My suspicion it was menopause-related was correct and was also affirmed when I looked online and saw that most people who suffer from severe dry mouth unrelated to side effects from medications are women over 50. (The condition is surely exacerbated by the fact that because of the muscular disease I live with, FSHD, my mouth is only closed when I make a conscious effort to shut it, and it is hard to maintain that position for long. Doctors were telling me that is the primary cause of the dryness, but it is not.)
Validated in my suspicion or not, I am still resigned to the fact that nothing is going to cure this. It’s yet another chronic condition I am told to live with.

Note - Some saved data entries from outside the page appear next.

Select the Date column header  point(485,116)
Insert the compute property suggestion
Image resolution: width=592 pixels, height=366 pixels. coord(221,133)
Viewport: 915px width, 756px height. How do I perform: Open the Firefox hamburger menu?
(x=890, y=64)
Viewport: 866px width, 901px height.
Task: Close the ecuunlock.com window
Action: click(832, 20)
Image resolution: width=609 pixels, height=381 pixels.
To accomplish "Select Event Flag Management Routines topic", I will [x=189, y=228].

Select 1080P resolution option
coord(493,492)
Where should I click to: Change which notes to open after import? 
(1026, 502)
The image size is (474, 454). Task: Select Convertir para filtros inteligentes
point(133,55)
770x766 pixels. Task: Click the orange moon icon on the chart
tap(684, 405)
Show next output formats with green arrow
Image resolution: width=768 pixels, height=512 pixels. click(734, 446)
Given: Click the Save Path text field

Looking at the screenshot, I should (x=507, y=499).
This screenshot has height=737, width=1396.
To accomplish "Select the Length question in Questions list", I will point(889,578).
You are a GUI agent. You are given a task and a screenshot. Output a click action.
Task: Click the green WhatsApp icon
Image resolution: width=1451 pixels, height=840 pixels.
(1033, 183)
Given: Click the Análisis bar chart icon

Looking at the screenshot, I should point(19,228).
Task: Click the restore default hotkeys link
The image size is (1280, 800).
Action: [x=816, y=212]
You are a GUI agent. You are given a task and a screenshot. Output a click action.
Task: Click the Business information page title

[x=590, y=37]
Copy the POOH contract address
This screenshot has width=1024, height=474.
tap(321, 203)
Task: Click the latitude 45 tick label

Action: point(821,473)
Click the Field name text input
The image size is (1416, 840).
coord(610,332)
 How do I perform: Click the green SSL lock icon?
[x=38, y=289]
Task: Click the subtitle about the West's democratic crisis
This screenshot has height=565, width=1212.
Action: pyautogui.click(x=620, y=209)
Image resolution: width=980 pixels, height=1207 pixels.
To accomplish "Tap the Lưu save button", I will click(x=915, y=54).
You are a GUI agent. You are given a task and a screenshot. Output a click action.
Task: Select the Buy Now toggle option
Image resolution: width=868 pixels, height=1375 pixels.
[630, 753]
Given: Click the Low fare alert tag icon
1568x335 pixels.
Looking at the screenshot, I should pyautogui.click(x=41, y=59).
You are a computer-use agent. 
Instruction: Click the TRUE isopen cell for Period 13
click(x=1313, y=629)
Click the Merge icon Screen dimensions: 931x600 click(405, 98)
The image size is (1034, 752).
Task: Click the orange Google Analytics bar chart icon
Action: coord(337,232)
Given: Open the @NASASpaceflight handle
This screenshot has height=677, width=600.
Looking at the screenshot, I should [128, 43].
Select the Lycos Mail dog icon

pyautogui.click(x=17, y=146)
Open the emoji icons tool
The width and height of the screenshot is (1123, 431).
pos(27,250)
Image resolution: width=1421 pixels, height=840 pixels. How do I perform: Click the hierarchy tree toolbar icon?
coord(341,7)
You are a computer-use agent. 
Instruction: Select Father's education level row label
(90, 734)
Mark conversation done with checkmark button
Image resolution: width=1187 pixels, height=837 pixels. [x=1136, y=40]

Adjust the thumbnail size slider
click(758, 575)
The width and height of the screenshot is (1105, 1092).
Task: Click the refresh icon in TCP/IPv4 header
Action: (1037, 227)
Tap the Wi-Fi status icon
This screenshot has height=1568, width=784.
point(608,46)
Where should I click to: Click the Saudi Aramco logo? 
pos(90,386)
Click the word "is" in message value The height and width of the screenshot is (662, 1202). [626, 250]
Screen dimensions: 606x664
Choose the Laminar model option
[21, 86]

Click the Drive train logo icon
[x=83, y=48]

This was weighing on me when I got into the pool today for my daily swim. Over the years I have had many visitors from the animal kingdom to my naturally filtered swimming lane, who have brought me profound messages: Slug, Spider, Mourning Dove (all of which you can read about in my new memoir, Dreaming Against the Current: A Rabbi’s Soul Journey).
But lately it’s been Frog. She visits me now every time I swim, sitting, watching, and sometimes even jumping in to swim with me, which makes me happy. From inside my house, I hear her croaking day and night. I cannot ignore her. I’ve been trying to understand her message. Now, finally, I think I do.
Tomorrow night is Passover when we sing about the plague of frogs descending upon the Egyptians. So I was not surprised to see Frog sitting right at the entrance to the pool today so that I could not pass by without paying her attention (and luckily had my phone with me, which is rare when I go out for a swim, so I got the photo above). I looked at her long and hard, and this is what she told me:
I was once a tadpole, swimming effortlessly in the water, not worrying about dehydration. Now I am a frog, my final metamorphosis, or life stage. Now I am both in and out of the water — a midway point of sorts — and susceptible to dehydration, as frogs are. Like you, we try to stay near water and have methods of trying to stay hydrated when we cannot be close enough, but there are no guarantees. This stage has its benefits, but it has its limitations and difficulties, too, that may not be worth the benefits. But no one asked me if I want to metamorphose. We go through changes, and sometimes they are hard and permanent. This is part of life.
When I got out of the pool, I moved the menstrual pads to the kids’ bathroom with a sigh and took my special herb concoction, hoping it would give me at least some relief and help get me through the day. For my FSHD, which is a degenerative disease, there are no treatments at all, although my daily swim helps keep my muscles that do still work moving. I think of the Israelites passing through the Red Sea. I might have been one who would have preferred staying there by the water instead of continuing forward into the dry desert, the unknown, had someone asked.
And this is all just on a personal note. There are so many others in the world suffering so much more than I am now, and always.
When we sing the “Dayeinu” (“it would have been enough”) song tomorrow on seder night, I’ll be thinking not only about how God sends us more blessings than we deserve, which is true, but also that sometimes God sends us more suffering than we can bear, yet we do our best to keep swimming, hopping, or however else we manage to move along, through life. Because, as Frog said, no one asked us, anyway.